İlk durağımız Keşan’da bulunan Emekli Öğretmenler Lokali… DİSK Yönetim Kurulu Üyesi, Mülteciler Dairesi Başkanı Seyit Aslan, konuşuyor. Yakılarak katledilen, evlerinde uyurken öldürülen, polis kurşunuyla öldürülen mültecileri hatırlatıyor Aslan ve ekliyor: “Türkiye'de özellikle ırkçı, şoven kışkırtmalar sonucunda göçmenlerin can güvenliği ne yazık ki yok. Sınırda yaşanan 19 göçmenin donarak hayatını kaybetmesi göçmenlerin yaşamış olduğu sorunların ne kadar ağır olduğunu bize gösteriyor. İçişleri Bakanı Süleyman Soylu, Yunanistan ve AB'yi sorumlu tutuyor, Yunanistan Türkiye’yi. Hem AB hem Yunanistan hem Türkiye; aslında Ortadoğu'da paylaşım savaşlarına neden olanların ortak payı var.”
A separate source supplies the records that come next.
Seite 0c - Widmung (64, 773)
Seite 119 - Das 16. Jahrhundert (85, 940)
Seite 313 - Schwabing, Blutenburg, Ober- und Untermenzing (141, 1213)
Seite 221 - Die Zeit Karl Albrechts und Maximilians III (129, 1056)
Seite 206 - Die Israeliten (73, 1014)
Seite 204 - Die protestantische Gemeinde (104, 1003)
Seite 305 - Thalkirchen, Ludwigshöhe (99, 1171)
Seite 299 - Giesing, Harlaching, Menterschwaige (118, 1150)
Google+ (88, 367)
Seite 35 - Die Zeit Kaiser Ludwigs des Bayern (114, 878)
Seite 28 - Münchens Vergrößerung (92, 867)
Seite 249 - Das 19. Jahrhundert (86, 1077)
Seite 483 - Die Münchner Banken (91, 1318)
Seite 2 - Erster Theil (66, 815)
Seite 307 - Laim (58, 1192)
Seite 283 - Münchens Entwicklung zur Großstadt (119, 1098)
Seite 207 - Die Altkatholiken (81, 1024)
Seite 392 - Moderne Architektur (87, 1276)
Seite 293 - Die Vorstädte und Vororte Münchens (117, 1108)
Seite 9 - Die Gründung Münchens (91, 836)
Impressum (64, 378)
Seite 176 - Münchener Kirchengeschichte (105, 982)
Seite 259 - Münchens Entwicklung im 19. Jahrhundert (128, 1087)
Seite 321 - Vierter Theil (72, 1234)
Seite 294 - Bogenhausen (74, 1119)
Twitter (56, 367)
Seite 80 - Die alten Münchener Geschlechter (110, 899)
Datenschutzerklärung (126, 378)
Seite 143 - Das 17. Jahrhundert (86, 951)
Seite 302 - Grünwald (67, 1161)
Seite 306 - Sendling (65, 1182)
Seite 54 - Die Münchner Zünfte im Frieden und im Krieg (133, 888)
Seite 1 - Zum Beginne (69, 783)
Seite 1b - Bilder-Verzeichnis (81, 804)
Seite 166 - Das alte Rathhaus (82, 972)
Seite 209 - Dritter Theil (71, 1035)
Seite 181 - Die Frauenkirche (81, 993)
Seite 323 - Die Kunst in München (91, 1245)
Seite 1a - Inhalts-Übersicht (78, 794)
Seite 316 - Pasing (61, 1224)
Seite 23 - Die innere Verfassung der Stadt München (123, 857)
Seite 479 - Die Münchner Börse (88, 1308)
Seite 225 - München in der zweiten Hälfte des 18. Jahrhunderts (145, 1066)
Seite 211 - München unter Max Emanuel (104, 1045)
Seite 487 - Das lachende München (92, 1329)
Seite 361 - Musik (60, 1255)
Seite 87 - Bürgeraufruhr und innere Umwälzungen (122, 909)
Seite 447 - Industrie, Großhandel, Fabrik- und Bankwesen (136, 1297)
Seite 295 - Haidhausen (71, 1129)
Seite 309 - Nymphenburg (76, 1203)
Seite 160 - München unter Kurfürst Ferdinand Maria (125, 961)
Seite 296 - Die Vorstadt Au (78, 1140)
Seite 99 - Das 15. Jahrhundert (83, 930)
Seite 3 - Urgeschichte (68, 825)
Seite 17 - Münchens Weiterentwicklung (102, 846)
GÖÇMENLER HEM SİYASİ KOZ HEM UCUZ İŞ GÜCÜ
Heyette Göç Araştırma Derneğinden Doçent Doktor Didem Danış da var. O alıyor sözü.
“Türkiye'nin göç politikalarında temel mesele AB ile ilişkiler. Avrupa'nın da hedefi çok net. AB topraklarına girecek olan göçü engellemek. Sadece bugün değil 20 yıldır ana hedefi bu. Özellikle düzensiz göçü sınırlamak. Türkiye’nin göçmenlerle ilgili politikasında iki temel amaç var: Göçmen meselesini AB’ye karşı siyasi ve diplomatik araç olarak, koz olarak kullanmak. Kayıtsız göçmenleri Türkiye'de ucuz iş gücü -belgesiz göçmen olmalarından dolayı her türlü sömürüye açık bir yedek iş gücü- olarak onları hazır tutmak.”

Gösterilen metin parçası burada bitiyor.